Mieszkaniec Wejherowa – były radny i pedagog potrzebuje krwi. Zbigniew Chuchała choruje na ostrą białaczkę szpikową, jego rodzina prosi o pomoc.
Mężczyzna jest pacjentem Uniwersyteckiego Centrum Klinicznego w Gdańsku, obecnie transfuzje krwi odbywają się w wejherowskim szpitalu.
— Tata choruje na ostrą białaczkę szpikową, przed nim leczenie, ale przetoczeń będzie potrzebował dużo, w każdym momencie – informuje córka Pana Zbigniewa Natalia Derewicz-Patoka.
Zbigniew Chuchała w przeszłości pełnił funkcję radnego miasta Wejherowa, potem także powiatu wejherowskiego, piastował różne stanowiska urzędowe.
— Był także lubianym nauczycielem nauk ekonomicznych, wspaniałym pedagogiem, przyjacielem młodzieży. Tata swoją postawą obywatelską i zaangażowaniem w życie społeczne po dziś dzień budzi w ludziach ducha walki o wolność i równość na świecie. Rodzicie od zawsze oboje działają na rzecz Wejherowa. Są lubiani, szanowani i całe swoje serce oddają rodzinie i ludziom. Tata ma cudowną żonę. Mama, Beata Chuchała jest pediatrą, oddaną swoim pacjentom. Od ponad 40 lat leczy dzieci z Wejherowa i okolic - mówi Natalia Derewicz-Patoka.

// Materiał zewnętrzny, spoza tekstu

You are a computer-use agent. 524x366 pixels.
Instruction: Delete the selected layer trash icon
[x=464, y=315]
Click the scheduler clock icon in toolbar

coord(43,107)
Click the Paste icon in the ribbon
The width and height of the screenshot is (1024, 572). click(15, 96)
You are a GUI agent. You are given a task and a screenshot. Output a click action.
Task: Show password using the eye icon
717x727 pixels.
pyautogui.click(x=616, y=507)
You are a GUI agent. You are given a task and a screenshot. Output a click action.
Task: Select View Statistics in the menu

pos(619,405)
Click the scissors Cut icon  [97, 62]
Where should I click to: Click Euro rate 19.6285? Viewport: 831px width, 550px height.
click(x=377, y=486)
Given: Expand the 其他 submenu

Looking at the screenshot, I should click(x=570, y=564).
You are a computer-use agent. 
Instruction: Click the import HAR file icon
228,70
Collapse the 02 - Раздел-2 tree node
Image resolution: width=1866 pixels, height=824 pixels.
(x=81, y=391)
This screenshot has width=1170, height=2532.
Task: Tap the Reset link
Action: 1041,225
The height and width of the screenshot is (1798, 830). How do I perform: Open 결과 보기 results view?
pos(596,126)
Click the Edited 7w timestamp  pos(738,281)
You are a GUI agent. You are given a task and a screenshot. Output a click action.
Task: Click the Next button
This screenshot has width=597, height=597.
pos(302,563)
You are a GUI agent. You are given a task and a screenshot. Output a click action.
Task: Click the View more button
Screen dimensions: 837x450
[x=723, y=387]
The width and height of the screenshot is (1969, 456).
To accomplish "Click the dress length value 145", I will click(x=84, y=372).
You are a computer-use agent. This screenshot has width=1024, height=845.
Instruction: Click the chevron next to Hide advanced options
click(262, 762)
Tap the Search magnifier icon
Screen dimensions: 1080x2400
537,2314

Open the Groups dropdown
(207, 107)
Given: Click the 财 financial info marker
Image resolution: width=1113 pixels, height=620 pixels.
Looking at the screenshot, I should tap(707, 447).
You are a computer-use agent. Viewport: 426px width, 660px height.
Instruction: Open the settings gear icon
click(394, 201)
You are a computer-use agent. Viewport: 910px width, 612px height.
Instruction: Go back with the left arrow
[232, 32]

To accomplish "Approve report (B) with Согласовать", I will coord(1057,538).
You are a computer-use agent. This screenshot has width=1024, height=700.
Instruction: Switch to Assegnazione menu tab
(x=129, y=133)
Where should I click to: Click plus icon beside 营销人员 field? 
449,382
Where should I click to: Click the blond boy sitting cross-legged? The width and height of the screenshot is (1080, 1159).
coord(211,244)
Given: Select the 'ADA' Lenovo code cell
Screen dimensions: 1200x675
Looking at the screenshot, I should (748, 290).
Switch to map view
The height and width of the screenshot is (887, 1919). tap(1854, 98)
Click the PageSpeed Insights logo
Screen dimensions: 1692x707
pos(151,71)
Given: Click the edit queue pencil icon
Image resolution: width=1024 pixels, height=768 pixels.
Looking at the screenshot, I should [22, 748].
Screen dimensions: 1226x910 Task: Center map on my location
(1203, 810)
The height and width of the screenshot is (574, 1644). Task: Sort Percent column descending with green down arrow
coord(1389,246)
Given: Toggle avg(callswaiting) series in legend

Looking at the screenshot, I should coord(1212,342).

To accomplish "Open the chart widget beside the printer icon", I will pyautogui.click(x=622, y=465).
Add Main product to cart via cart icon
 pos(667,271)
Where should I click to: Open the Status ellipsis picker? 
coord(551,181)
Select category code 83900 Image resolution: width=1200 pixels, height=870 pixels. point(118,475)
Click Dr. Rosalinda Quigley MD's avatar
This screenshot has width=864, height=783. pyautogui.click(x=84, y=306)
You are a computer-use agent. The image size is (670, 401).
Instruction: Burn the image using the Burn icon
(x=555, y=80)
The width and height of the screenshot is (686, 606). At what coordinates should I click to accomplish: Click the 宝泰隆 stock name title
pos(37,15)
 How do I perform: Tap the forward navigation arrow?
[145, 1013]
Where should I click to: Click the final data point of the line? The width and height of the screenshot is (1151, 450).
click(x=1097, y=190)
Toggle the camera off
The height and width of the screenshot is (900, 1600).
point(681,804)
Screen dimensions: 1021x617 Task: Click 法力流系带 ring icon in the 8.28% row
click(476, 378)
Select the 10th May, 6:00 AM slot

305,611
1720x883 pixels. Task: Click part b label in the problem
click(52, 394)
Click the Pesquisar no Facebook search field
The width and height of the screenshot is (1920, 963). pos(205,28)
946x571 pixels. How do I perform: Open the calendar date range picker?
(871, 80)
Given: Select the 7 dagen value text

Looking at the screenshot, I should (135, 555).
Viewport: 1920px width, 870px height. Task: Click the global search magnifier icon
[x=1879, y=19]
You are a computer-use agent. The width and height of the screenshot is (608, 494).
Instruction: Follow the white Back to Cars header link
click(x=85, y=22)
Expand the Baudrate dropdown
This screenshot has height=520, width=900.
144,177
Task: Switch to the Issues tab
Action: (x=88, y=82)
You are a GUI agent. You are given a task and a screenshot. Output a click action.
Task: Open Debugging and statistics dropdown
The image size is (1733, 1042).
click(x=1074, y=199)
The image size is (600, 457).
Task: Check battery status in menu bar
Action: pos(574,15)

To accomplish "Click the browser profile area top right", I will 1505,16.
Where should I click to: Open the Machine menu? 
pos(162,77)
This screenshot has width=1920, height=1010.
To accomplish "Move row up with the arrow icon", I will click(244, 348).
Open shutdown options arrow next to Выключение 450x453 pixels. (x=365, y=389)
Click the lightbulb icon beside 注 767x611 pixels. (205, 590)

Fot. Natalia Derewicz-Patoka
Krew dla Zbigniewa Chuchały można oddawać w każdej stacji krwiodawstwa w całej Polsce podając imię i nazwisko pacjenta i informację, że znajduje się w Uniwersyteckim Centrum Klinicznym w Gdańsku. Grupa krwi nie ma znaczenia.
— Tata jest wdzięczny każdemu, kto odda krew, nie tylko dla niego, ale i dla innych potrzebujących, bo każdy z nas w każdej chwili może jej potrzebować – dodaje córka Pana Zbigniewa.